A trop vouloir capter la lumière, à trop l’humaniser, l’espion a perdu quelques plumes. Pour ce feu d’artifice final et dissonant, Daniel Craig a voulu s’éclipser sans passer le relais. Tout juste sait-on que le matricule 007 peut être accoler à quiconque. Il n’en est pas propriétaire, « c’est juste un chiffre« . L’épilogue condamne la franchise à un reboot pour la suite. Egoïste, Craig a cherché une conclusion détonnante. La disruption est double: d’un côté, l’héritière n’est pas Nomi (Lashana Lynch) mais Mathilde. James Bond n’oubliant pas le doudou de sa fille, ça choque.
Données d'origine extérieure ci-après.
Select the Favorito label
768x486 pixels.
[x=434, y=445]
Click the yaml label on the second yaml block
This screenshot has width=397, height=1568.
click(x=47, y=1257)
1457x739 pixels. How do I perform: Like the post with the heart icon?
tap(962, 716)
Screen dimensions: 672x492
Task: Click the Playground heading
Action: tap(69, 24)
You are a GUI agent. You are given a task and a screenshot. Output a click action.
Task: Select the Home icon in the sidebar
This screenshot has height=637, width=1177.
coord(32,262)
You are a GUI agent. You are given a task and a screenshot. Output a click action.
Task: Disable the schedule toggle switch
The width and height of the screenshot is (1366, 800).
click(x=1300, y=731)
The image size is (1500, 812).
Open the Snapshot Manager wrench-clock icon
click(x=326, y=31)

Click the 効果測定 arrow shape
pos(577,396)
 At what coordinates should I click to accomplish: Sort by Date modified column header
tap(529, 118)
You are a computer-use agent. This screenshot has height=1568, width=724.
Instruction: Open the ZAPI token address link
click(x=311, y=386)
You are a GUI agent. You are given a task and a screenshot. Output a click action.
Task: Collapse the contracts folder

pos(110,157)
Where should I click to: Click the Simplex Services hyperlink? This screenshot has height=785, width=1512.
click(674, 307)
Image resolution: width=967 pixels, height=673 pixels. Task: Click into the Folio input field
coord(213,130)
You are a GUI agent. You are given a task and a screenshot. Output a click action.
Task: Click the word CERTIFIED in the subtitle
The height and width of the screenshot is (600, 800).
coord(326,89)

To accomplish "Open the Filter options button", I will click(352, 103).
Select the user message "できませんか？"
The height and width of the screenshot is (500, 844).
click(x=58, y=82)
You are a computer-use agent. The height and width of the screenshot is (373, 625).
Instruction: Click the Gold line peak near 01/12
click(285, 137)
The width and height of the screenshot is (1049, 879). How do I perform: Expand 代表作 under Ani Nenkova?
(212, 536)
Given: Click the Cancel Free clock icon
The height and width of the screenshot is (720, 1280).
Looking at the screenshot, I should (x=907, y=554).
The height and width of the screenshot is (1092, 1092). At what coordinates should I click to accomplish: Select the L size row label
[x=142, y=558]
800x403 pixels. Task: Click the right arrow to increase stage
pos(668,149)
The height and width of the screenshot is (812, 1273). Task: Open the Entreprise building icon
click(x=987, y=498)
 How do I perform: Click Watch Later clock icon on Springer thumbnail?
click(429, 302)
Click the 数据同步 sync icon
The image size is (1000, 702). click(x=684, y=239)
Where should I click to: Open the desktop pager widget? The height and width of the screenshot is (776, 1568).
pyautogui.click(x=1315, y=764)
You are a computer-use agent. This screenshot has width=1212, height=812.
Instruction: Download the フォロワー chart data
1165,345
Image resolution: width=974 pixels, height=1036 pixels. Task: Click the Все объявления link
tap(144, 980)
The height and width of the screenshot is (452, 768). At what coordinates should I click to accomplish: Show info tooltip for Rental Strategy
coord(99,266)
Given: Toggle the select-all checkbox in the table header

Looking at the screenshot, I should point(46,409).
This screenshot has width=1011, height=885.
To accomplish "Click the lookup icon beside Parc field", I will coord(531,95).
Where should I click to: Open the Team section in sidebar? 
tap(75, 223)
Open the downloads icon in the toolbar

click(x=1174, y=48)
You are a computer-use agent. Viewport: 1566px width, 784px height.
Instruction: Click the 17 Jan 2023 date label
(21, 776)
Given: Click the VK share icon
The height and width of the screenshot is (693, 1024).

Mais après tout, en bon conservateur, pourquoi pas lui adjoindre une famille.

Héros fatigué

Et puis, il y a ce sacrifice amer. Pauvre Madeleine, il n’a que Vesper en tête. James Bond, piégé par le méchant, incapable de pouvoir vivre sa vie de papa, décide que mourir ne peut plus vraiment attendre. Il sait bien que le Royaume-Uni est foutu. Il sait bien qu’il ne peut plus faire l’amour avec qui il veut, s’enniver au Bollinger, ou s’affranchir de paperasses. Son monde est finit. Même pas un « bon courage » à son successeur. Il préfère des adieux avec panache. Un Craigxit flamboyant qui sauve cette longue et pesante épopée. Dans le genre, la mort de Wolverine dans Logan avait plus de classe et de retenue. A trop vouloir céder aux caprices de celui qui aura mené 007 aux sommets du box office, les producteurs n’ont pas su concevoir un film qui transcende la franchise la plus ancienne du 7e art. Cette apocalypse ratée donne surtout un film mélancolique, et même élégiaque au sens littéraire, c’est à dire tendre et triste.

Pardoxalement, on regrette davantage James Bond, devenu super-héros insipide, que Daniel Craig, sans doute trop las pour nous séduire avec un scénario et une réalisation apathiques. A tout prendre on préférait les points de suspension de la fin de Spectre que ce point final finalement peu original.